(Records contained in a dataset)
>>>
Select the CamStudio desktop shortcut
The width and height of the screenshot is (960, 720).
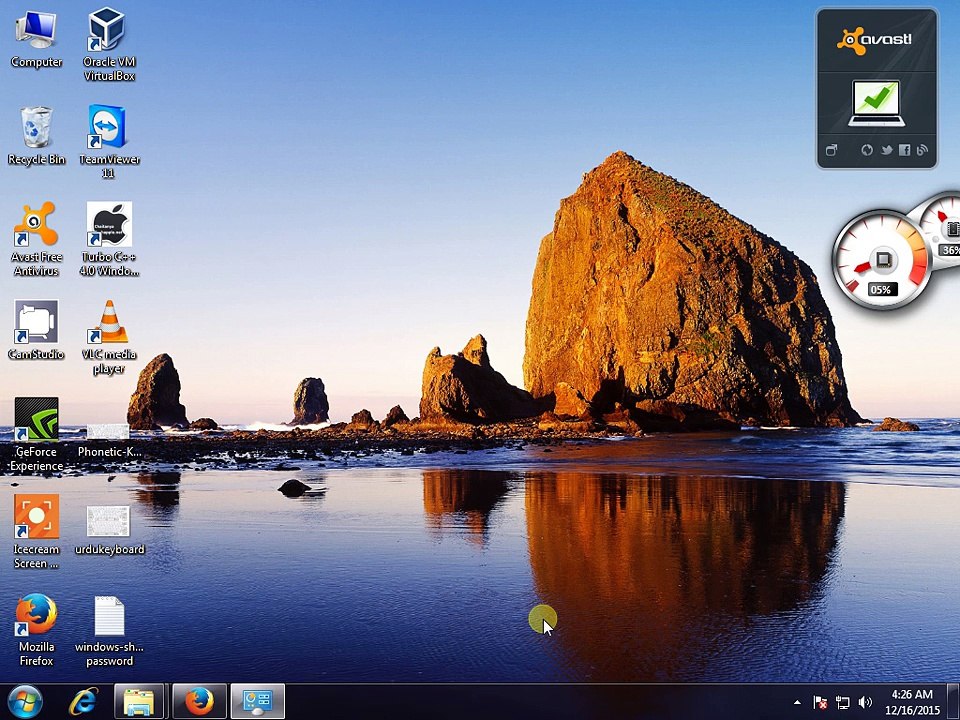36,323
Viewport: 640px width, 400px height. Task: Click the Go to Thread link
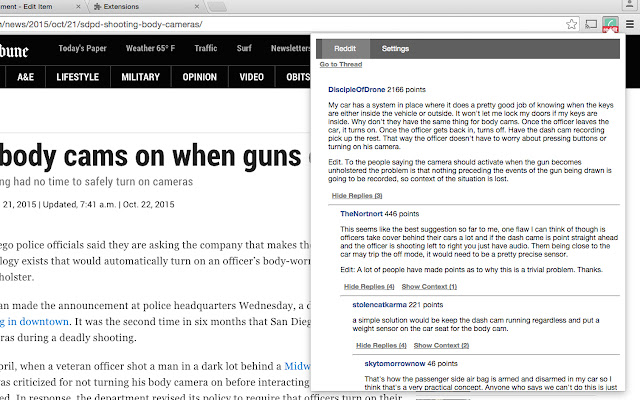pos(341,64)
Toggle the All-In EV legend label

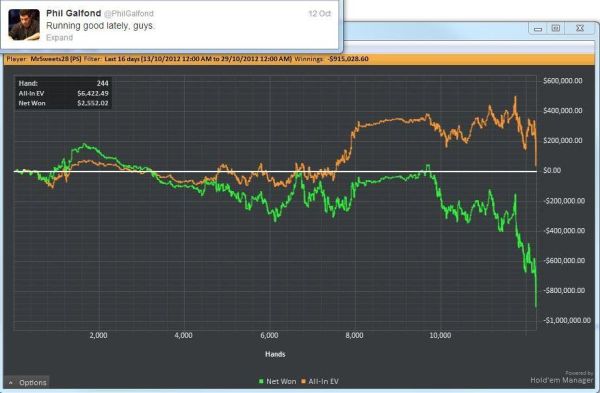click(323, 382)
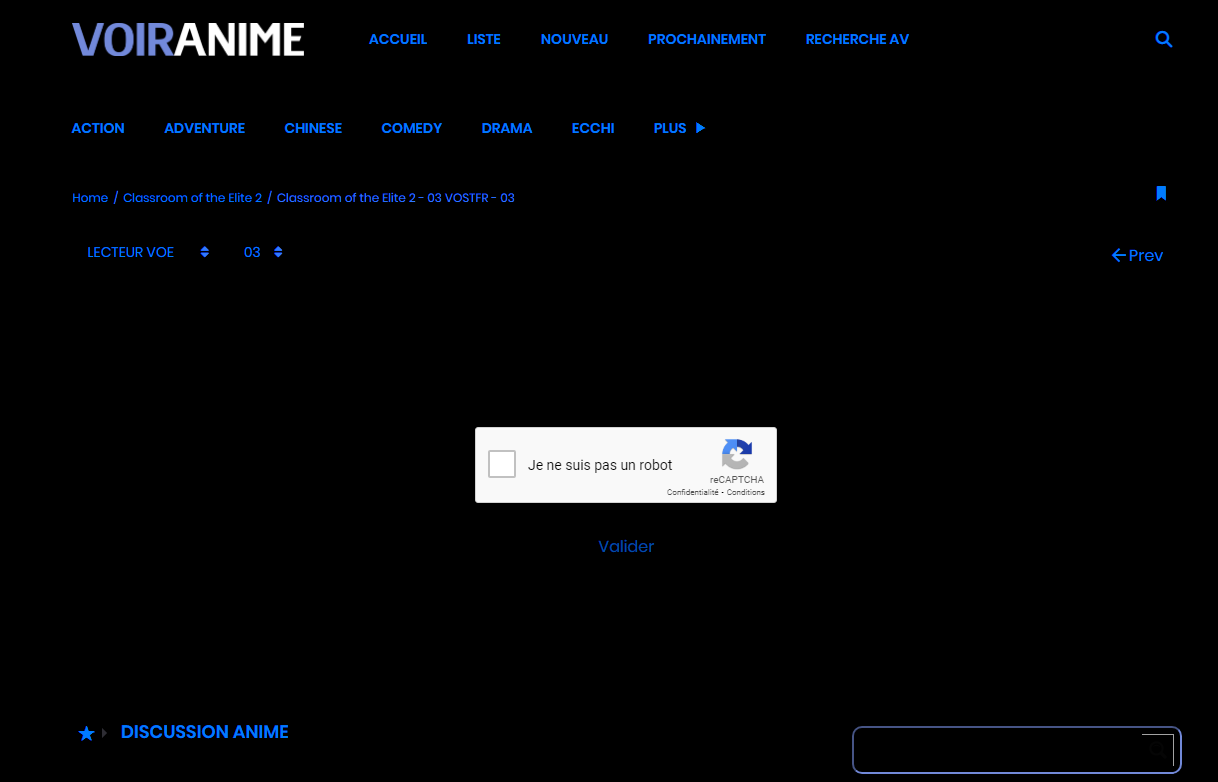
<<<
● Instructions to follow
Your copy should hold every record word for word and none of the pictures.

● Task response
Select the CamStudio desktop shortcut
The width and height of the screenshot is (960, 720).
36,323
Viewport: 640px width, 400px height. Task: Click the Go to Thread link
pos(341,64)
Toggle the All-In EV legend label

click(323, 382)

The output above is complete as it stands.